Symptoms of a ruptured aneurysm are:

  • Sudden, severe headache
  • Lethargy
  • Confusion and Stupor
  • Seizures
  • Sudden mood swings (Impulsivity, Irritability, Poor temper control)
  • Speech impediment (dysarthria)
  • Eyelids dropping (Ptosis)

Diagnosis and Treatment

Once suspected, berry aneurysms can be diagnosed using angiography, Magnetic Resonance Imaging, CT scans, and Cerebrospinal fluid analysis.

Most cerebral aneurysms are unobserved until they have already ruptured. Diagnostic tests can be used to detect if an aneurysm has or will rupture. Tests are usually acquired after a subarachnoid hemorrhage, to confirm the presence of an aneurysm.

If an unruptured aneurysm has been discovered in the brain of a patient, there are surgical procedures that can treat the aneurysm. One of them is Micro-Vascular Clipping, where the surgeon goes into the brain and cuts off blood flow to the aneurysm. Once this surgery is performed, the clip remains in the patient and prevents any future bleeding.
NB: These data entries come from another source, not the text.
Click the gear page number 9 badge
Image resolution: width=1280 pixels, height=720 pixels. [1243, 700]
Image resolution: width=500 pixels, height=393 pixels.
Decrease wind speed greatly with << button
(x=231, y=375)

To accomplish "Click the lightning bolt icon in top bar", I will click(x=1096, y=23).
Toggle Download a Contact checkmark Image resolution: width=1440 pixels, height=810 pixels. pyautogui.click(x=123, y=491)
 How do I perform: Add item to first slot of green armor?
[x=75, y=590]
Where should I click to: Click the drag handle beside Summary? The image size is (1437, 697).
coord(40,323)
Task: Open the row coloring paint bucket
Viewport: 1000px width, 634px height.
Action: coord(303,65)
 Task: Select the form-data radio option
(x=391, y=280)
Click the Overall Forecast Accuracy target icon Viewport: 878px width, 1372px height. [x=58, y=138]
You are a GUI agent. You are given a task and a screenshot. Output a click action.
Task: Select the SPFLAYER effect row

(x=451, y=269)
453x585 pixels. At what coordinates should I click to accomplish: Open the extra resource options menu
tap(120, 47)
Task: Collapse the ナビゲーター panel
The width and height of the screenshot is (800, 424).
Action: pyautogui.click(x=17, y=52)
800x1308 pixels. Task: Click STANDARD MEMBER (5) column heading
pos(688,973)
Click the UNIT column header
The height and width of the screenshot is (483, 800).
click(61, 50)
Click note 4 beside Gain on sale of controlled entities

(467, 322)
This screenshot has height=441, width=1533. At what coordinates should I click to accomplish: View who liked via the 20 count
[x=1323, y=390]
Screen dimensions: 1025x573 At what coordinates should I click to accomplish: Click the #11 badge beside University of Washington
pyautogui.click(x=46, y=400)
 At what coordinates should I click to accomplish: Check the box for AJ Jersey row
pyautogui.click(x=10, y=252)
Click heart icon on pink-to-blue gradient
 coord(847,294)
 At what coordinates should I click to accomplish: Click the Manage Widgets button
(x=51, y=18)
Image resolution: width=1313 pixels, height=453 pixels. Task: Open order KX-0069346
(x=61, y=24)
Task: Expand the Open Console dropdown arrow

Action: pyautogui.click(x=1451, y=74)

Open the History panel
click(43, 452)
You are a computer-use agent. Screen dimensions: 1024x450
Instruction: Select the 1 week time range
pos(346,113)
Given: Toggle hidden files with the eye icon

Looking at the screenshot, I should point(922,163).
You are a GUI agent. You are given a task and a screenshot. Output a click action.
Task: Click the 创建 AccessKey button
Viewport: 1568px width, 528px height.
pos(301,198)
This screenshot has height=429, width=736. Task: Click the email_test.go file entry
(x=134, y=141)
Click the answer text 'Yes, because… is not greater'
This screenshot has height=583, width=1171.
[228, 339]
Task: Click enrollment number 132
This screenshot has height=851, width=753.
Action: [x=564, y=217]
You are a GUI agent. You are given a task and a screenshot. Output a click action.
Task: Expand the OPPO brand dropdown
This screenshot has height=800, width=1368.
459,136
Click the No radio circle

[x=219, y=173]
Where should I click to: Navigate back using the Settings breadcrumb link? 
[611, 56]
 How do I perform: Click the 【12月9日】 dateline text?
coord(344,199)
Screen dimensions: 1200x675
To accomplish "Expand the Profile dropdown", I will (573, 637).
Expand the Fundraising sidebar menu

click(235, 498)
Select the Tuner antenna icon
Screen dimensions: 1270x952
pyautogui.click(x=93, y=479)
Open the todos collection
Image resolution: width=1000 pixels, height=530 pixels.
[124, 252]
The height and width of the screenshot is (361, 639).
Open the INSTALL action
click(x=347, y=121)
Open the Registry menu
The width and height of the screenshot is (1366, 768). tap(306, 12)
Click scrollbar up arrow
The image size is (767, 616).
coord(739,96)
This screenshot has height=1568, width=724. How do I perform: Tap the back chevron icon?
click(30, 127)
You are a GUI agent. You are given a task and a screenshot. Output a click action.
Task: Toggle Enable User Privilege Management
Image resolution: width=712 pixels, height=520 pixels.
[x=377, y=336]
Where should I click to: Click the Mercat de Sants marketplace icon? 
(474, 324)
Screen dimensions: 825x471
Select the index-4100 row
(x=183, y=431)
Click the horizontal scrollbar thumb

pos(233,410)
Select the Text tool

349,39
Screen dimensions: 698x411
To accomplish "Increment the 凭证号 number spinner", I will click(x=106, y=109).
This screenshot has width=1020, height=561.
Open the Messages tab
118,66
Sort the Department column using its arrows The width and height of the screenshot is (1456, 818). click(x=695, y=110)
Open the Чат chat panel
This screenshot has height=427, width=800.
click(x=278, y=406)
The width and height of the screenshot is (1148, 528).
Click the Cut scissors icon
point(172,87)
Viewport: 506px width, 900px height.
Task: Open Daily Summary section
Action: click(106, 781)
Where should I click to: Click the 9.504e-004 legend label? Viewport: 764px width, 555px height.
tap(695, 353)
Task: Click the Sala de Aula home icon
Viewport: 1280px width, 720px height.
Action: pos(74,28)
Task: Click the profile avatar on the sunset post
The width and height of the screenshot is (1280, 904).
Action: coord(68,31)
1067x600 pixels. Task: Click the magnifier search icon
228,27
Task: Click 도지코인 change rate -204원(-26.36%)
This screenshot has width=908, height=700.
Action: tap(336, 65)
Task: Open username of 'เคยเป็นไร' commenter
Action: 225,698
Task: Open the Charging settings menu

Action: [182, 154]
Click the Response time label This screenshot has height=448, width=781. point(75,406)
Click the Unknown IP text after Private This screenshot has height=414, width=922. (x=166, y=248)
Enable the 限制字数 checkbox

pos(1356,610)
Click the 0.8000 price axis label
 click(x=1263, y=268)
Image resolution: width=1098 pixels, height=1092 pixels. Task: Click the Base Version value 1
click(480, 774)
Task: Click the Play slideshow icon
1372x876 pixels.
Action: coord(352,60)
It has been proven to be highly effective, because most aneurysms that are clipped do not return.

Another, related procedure is called Occlusion. In this surgical procedure, the entire artery involved with an aneurysm is clamped off (occluded). After this is done, a small blood vessel is used to reroute the blood away from the afflicted artery. There are also other forms of treatment for berry aneurysms.

People who have been diagnosed with a berry aneurysm, or any kind of aneurysm, should take steps to control high blood pressure, including smoking cessation and avoidance of cocaine and other drugs that elevate blood pressure.

References

  1. E. Gojlan, Pathology, 2nd ed. Elsevier Mosby, Rapid Review series.
  2. E. Gojlan, Pathology, 2nd ed. Elsevier Mosby, Rapid Review series.
  3. E. Gojlan, Pathology, 2nd ed. Elsevier Mosby, Rapid Review series.